Home >Lounge >Features >Inside the black market for covid-19 plasma donations

When the health of Kanupriya Mal’s father began to deteriorate in the covid-19 facility at Saket's Max Hospital last month, the doctors advised transfusing plasma from a recovered patient, which contains antibodies against the virus and could potentially help him beat the illness. The family spent three days trying to find potential donors. One prospective donor demanded close to Rs. 25,000-30,000 for his plasma.

As her husband, Adwitiya, along with whom Mal and a friend started the platform Dhoondh to connect donors and patients, told Mint in an interview: “We have seen extremes of human nature in this process—a donor who volunteered to donate plasma who, despite not being well-off, spent his own money to get a blood test, pay for transport and so on and yet refused to take any money from us". He added, “The other extreme was people saying ‘paise aap transfer kar do, hum kal aayenge (transfer the money and we will come tomorrow).’ And I couldn’t really blame them, everybody’s hard up these days."

Their platform now actively blacklists any donor found asking for money.
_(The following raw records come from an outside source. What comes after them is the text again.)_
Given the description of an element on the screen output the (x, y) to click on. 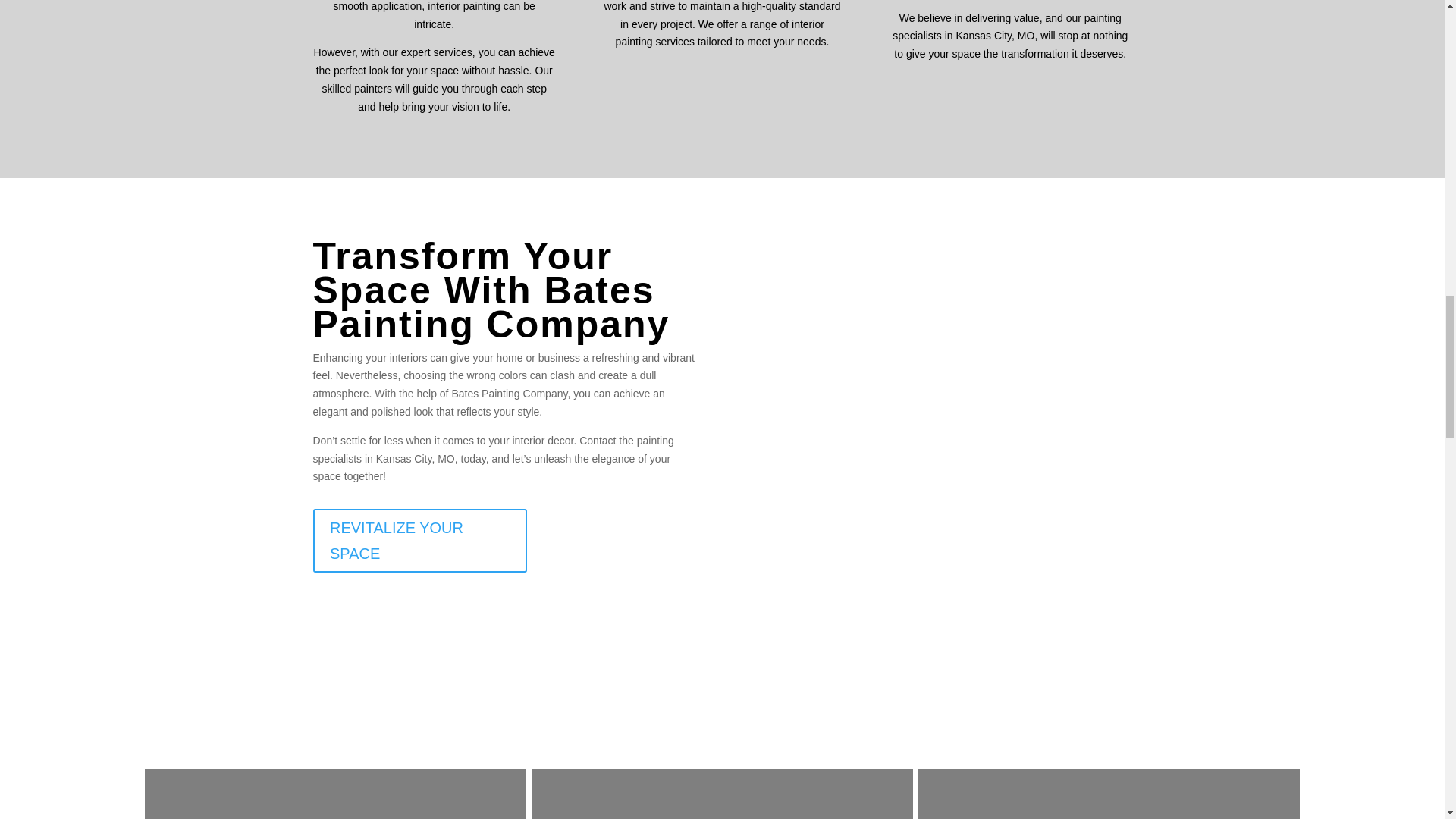
Interior Painting Services in Kansas City, MO 6 (1031, 794)
Interior Painting Services in Kansas City, MO 5 (644, 794)
Bates-Team-004 (937, 405)
REVITALIZE YOUR SPACE (419, 540)
Interior Painting Services in Kansas City, MO 4 (257, 794)
Given the description of an element on the screen output the (x, y) to click on. 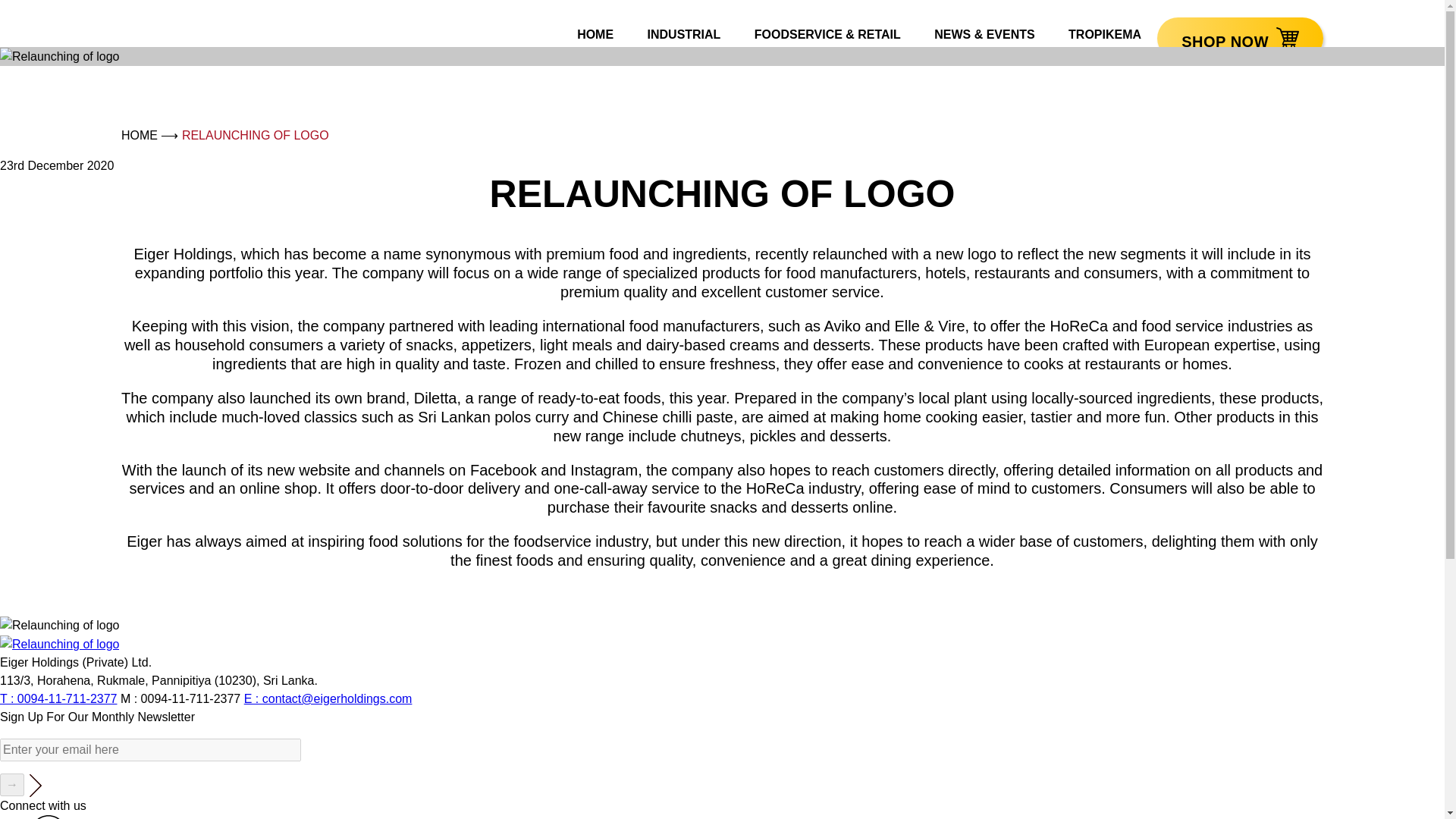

“The ethical issues are similar to any other experimental intervention. People need to understand that this is something we're collecting data on—we don't have definitive data on efficacy, long term impact etc," says public health and bioethics researcher Anant Bhan. “Because this is being given as an experimental intervention, there should be some controls. There is a lot of hype around plasma and so people look at it as a magical cure and are willing to pay any amount of money. There need to be interventions to raise awareness and address these issues."

Like Mal, many have been confronted with high charges for plasma—and given the situation under which it is sought, many are willing to pay the price. Recently a leading daily reported that a plasma bank in Nalasopara, Mumbai, was charging upto 20,000 for the supply of 200ml of plasma to a critically ill patient. As demands soar, the informal market of plasma is seeing even higher bids—reportedly lakhs of rupees for antibody-rich plasma and chartered flights to ferry donors. This, in spite of existing legal provisions to circumvent such practices as well as a 1996 order from the Supreme Court prohibiting paid donations of blood and blood components.

“It's illegal under the National Blood Policy of 2007—you cannot charge someone for blood donations," says lawyer Madhav Chandavarkar. “Additionally, under section 27 and sec 18 of the Drugs and Cosmetics Act,1940, blood is classified as a drug. As per Section 27 read with Section 18, any individuals dealing in or monetising blood transfusions are violating and can face jail time of upto 2 years."

While price controls on the sale of blood exist for both government and private institutions, enforcement is weak. Experts agree that the National Blood Transfusion Council (NBTC) should ideally issue a separate policy on pricing for covid-19 plasma, since this would constitute a new category. Until then the existing prices need to stringently be enforced: the rate for platelets and plasma were fixed at Rs400.

“We should not have a situation where all the plasma is concentrated in elite hospitals and there’s nothing for the poor in government and municipal hospitals," says Dr. Swapneil Parikh, co-investigator, Kasturba Hospital, ICMR’s PLACID trial on plasma therapy.

To this end, Parikh, who also heads a startup called DIY.Health, has set up the platform Plasma Yoddha, where recovered patients can register, be screened by doctors and eventually donate to government or municipal blood banks. “What we're trying to do is connect these blood banks and create a real time inventory list for the government. From there, the government can then decide how they want to allocate the plasma and proceed accordingly," says Parikh.

As the number of cases surge, checking the rise of a black market of convalescent plasma will be a difficult feat. Still, given the legal and ethical concerns, it is essential that the government take note of this breach and take necessary action. This could be key in making sure there is healthcare for all.

As Parikh points out, the big fear is that the commercialisation of plasma will put a life saving resource into the hands of the classes, when it should be in the hands of the masses.